** BEGIN Text section **
# Anyone use SuperATV winch?



## BernardB

If so how are they.. and ya.. thats about it!! O and do they ship to canada? 


PS I did search Superatv winchs all over the forum sorry if i missed it Polaris!! lol


----------



## BernardB

Well then, Perhaps ill buy one and be the first to comment..


----------



## NMKawierider

BernardB said:


> Well then, Perhaps ill buy one and be the first to comment..


Maybe wait a bit longer for a response...or maybe there is a reason no one owns one...lol


----------



## Polaris425

I think a lot of people here are running Viper's.


----------



## BernardB

ya im thinking viper as well, but seen those SuperATV ones on there site. they are crazy cheap, as well as there mounting plate for the rzr.


----------



## 09_650i

i bought a viper from motoalliance and they shipped it here to new brunswick and it was about half the price of a warn here. i got a 4000 lb it came with the mounting bracket and all wiring. customer service is second to none. as you can see i have no complaints with mine.......... so far lol.


----------



## BernardB

what kinda viper is everyone on about tho? the max, Original, elite??


----------



## NMKawierider

BernardB said:


> what kinda viper is everyone on about tho? the max, Original, elite??
** END Text section **
◆ **To-do list**
• 1. List every distinct username that posts in the SuperATV winch thread.
• 2. Write the next part of the SuperATV winch thread, picking up right after its final line.
** BEGIN Information supplied **
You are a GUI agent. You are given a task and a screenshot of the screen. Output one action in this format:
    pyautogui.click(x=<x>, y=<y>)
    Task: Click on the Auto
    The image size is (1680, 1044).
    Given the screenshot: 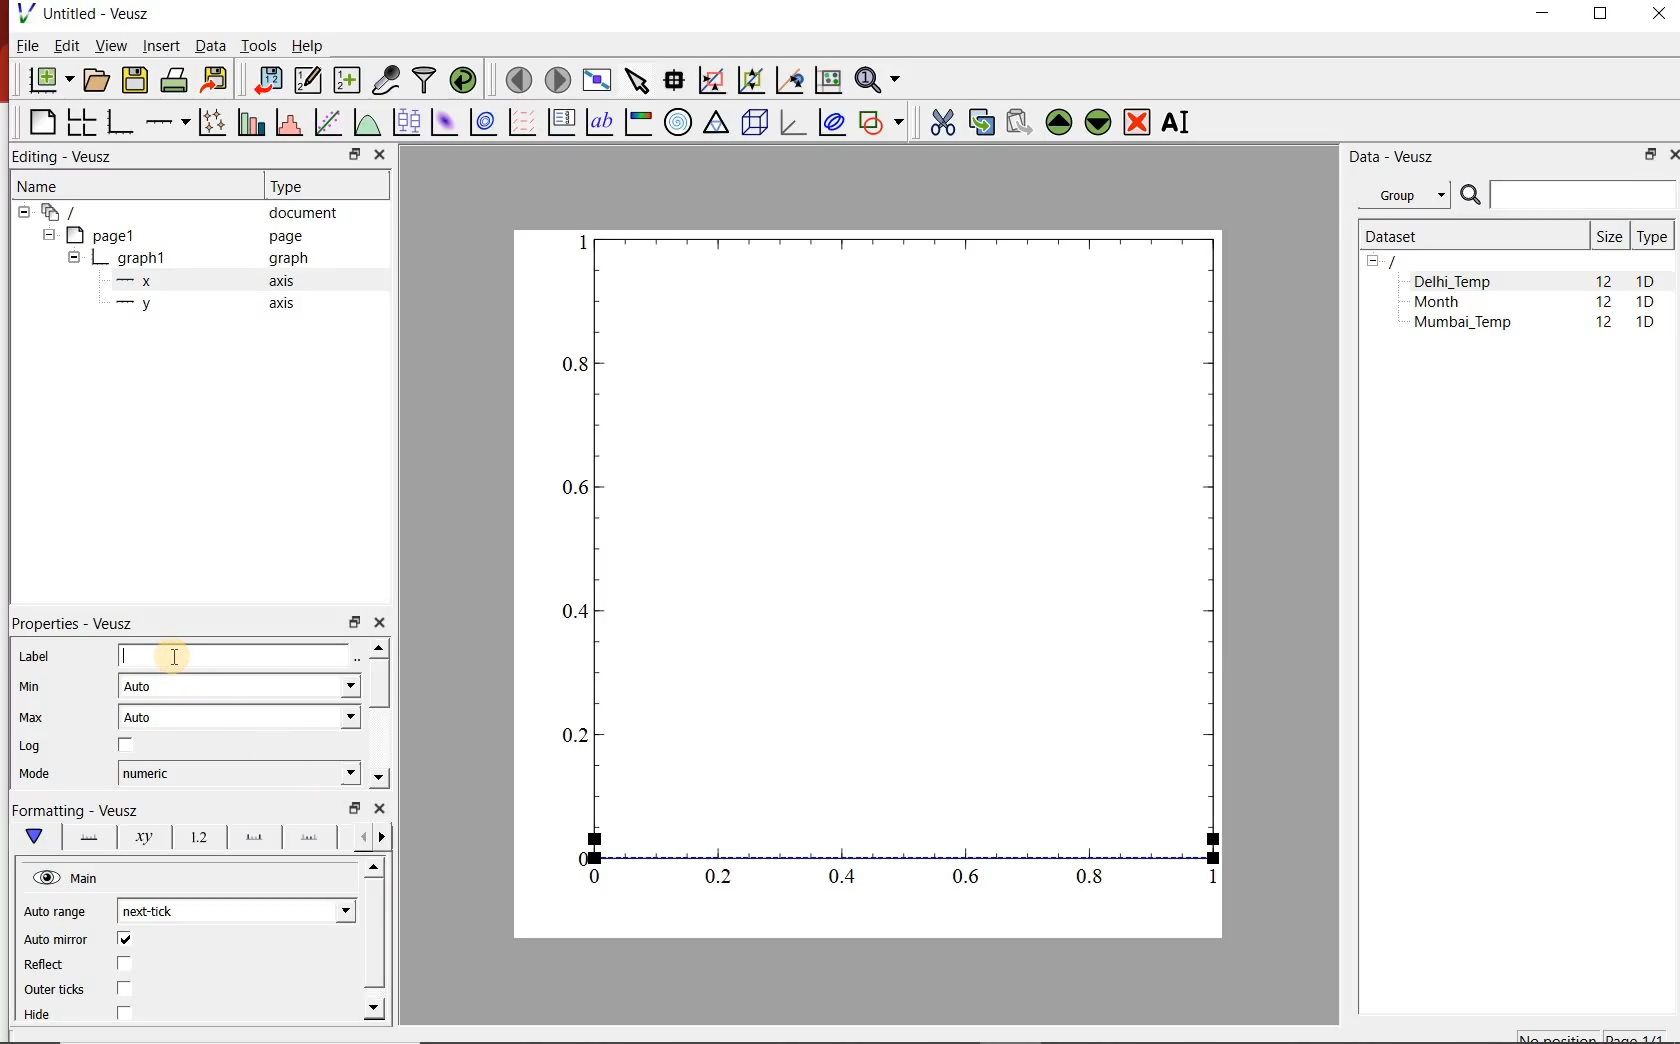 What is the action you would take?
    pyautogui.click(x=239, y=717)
** END Information supplied **
◆ **Response list**
• 1. BernardB, NMKawierider, Polaris425, 09_650i

• 2.
I found this on another thread

http://www.mudinmyblood.net/forum/showpost.php?p=165916&postcount=12


----------



## BBOPowered

a friend of mine has an older Honda Foreman with the 2500 lb superwinch on it and I know hes hated it since the day he got it, Ive seen him bury that thing up over the wheels in nice thick black dirt mud and it doesnt have the power to pull him out. so ive gotta pull him out with mine behind a tree . dunno if hes just got a crappy one or not just my only experience with em'


----------



## BernardB

Im feeling the same way about my new Warn on my bruteforce.. Perhaps i should order 2 viper 4000s while im getting one for the rzr.


----------



## BBBPowered

I've got a Superwinch, don't know if it's the same thing or not, but it'll barely lift the plow. It's a 1500lbs one that came with the wheeler and the only thing it's good for is being used as a tow rope. I expected more from it as I got it for nothing of course. 
Now I'm searching for a new one for this season


----------



## brutemike

BBOPowered said:


> a friend of mine has an older Honda Foreman with the 2500 lb superwinch on it and I know hes hated it since the day he got it, Ive seen him bury that thing up over the wheels in nice thick black dirt mud and it doesnt have the power to pull him out. so ive gotta pull him out with mine behind a tree . dunno if hes just got a crappy one or not just my only experience with em'


 I had the same problem but with warns 2500ci piece of junk.Im going with a 4000 viper when i get the extra cash to get one.


----------



## Polaris425

BBBPowered said:


> I've got a Superwinch, don't know if it's the same thing or not, but it'll barely lift the plow. It's a 1500lbs one that came with the wheeler and the only thing it's good for is being used as a tow rope. I expected more from it as I got it for nothing of course.
> Now I'm searching for a new one for this season


Yeah those old things were a piece of crap.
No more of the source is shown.